Over the last decade, the availability of, and the demand for, information has increased at an unprecedented rate and this is driving the need for increases in the access speed across networks, and between networks and servers. Network managers are seeing a new scenario materialise, one that has moved away from a period of predictable traffic growth where capacity planning could be applied to both the Ethernet network and the separate networks used for voice, video, and storage. In the past, end-user access to the network was at a speed many multiples lower than the speed supported in the core backbone and the backbone itself was a benign transporter of packets. Now we see aggregation of multiple input data types (voice, video and storage) onto a single homogenous Ethernet network with fluctuating traffic demands, where the client access nodes or networks are connecting at speeds approaching that of the backbone. The backbone is required to provide services that are more reliable and predictable, for longer periods, and to be able to cope with rapid increases in demand with no ebb. The standards bodies, particularly the Institute of Electrical and Electronics Engineers (IEEE), have been pushed along behind the curve of this wave for more bandwidth and have steadily improved both the speed and the simplicity of deployment of Ethernet products. To date, Ethernet has evolved in factor-of-ten increases, but some argue that the next logical step – to 100Gb/s – is a bridge too far and that 40Gb/s is a more realistic goal.

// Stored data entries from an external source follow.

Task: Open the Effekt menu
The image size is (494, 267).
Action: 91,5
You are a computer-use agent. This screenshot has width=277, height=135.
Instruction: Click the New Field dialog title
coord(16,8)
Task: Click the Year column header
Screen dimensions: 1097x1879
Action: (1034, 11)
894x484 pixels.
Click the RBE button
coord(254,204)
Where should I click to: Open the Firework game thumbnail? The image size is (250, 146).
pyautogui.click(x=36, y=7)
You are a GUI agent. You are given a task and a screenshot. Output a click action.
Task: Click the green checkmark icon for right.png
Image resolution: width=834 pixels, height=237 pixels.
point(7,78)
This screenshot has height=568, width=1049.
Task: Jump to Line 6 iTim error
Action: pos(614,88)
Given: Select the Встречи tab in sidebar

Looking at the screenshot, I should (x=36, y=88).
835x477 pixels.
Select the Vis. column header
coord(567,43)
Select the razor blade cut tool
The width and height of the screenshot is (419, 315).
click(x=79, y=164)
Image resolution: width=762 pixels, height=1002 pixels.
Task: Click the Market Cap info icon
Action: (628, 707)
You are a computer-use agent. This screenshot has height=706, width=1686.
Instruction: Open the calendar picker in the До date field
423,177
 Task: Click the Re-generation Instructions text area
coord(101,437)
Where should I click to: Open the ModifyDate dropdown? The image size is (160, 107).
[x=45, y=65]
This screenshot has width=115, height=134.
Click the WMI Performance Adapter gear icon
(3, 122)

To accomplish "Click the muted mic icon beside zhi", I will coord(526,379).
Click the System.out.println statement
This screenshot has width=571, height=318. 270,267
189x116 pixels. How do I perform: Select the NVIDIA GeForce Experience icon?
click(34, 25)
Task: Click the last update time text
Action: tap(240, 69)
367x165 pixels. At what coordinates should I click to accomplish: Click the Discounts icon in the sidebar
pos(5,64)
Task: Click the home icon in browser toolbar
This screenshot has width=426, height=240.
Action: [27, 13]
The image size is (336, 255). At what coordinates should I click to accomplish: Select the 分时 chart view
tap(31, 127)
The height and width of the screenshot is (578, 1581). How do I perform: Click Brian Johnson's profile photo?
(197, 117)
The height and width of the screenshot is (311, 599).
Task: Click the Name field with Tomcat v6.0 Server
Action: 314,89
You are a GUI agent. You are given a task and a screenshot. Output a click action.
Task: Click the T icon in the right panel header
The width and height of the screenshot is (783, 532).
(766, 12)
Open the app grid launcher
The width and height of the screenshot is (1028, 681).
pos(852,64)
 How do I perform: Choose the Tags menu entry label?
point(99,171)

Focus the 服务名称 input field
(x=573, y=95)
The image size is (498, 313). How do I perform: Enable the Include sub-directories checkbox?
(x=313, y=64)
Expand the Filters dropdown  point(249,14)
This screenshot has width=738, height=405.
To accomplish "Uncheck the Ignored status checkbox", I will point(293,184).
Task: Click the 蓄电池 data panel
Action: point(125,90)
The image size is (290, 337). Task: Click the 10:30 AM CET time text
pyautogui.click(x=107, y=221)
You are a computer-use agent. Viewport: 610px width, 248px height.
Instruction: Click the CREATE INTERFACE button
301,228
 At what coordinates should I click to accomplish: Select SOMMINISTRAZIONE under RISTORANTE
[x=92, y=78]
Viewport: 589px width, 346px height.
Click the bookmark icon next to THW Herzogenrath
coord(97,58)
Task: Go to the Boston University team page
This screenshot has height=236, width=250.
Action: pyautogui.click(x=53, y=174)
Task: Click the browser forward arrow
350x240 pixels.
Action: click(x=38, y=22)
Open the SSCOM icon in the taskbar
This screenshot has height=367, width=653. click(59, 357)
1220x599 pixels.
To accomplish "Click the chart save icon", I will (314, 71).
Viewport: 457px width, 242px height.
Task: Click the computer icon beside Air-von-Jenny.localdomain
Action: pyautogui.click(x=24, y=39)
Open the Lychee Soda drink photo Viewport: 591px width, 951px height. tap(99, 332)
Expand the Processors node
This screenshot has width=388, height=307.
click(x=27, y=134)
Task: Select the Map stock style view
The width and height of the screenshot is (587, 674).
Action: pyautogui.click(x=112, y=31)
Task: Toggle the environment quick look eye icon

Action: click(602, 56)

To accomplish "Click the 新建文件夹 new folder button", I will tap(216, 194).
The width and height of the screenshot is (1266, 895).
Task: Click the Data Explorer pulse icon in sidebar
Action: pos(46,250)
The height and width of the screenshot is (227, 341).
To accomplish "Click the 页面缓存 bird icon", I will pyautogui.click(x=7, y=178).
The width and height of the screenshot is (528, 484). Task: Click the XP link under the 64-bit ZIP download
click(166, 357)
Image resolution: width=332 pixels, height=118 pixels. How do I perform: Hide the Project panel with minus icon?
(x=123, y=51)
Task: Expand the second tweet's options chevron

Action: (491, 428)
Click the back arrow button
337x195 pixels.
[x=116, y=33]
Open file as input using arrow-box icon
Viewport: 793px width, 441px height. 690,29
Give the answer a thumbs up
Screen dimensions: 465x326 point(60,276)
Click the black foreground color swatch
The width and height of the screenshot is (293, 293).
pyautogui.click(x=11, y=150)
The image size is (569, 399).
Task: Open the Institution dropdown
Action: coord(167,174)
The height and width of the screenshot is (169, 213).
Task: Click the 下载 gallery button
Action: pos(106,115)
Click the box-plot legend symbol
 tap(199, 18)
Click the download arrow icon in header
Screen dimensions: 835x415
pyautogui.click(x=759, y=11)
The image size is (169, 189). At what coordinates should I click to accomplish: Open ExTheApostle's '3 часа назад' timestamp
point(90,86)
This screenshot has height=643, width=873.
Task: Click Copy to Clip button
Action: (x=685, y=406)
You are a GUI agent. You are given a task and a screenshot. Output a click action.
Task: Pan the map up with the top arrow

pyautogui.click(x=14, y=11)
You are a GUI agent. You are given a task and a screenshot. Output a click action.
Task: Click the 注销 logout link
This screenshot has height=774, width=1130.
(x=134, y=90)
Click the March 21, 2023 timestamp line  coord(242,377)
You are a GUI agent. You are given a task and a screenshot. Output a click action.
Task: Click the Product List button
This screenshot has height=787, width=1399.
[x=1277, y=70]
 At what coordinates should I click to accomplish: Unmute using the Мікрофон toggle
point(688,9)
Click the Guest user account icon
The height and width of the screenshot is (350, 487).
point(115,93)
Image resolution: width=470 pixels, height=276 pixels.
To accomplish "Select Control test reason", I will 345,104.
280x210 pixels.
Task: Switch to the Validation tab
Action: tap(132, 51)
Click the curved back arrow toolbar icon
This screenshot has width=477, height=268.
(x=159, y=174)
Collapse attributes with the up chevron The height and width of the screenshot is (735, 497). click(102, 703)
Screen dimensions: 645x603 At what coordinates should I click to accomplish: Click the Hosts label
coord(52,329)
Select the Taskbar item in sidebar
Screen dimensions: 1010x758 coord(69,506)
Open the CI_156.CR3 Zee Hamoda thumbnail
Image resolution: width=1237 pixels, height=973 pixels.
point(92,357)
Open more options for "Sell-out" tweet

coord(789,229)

It is in this state of flux that network managers will be required to make decisions about the next generation of networking equipment. Developments in Ethernet technology raise questions about the appropriate response from institutions with regard to new equipment. Larger universities, major research centres and institutions are likely to be the first to face these questions and there may be very considerable investment at stake: a typical 224-port switch with 10G on every port is of the order of £250,000. Newer equipment with 40G or 100G is likely to be more and early adopters are often financially ‘penalised’. Taken together with the buying cycles of academia, network managers have to look ahead to what the demands on the network are likely to be to support user applications. Capacity planning must consider the likely levels of traffic in the distribution and core network equipment over the next 3–5 years, allowing for depreciation, in accounting terms, and suitable levels of return on investment.
This report explains why there does not appear to be a consensus for a single target and looks at the implications that may have for network managers in HE, particularly in light of JANET's recent announcement of trials into 100Gb/s transmission. It will review some of the technical implications of a move to 40Gb/s or 100Gb/s and make recommendations for how to maximise purchasing decisions at a time of flux in the industry. Finally, it will look ahead to the development of terabit Ethernet in order to put the continuing evolution of Ethernet into a longer-term context.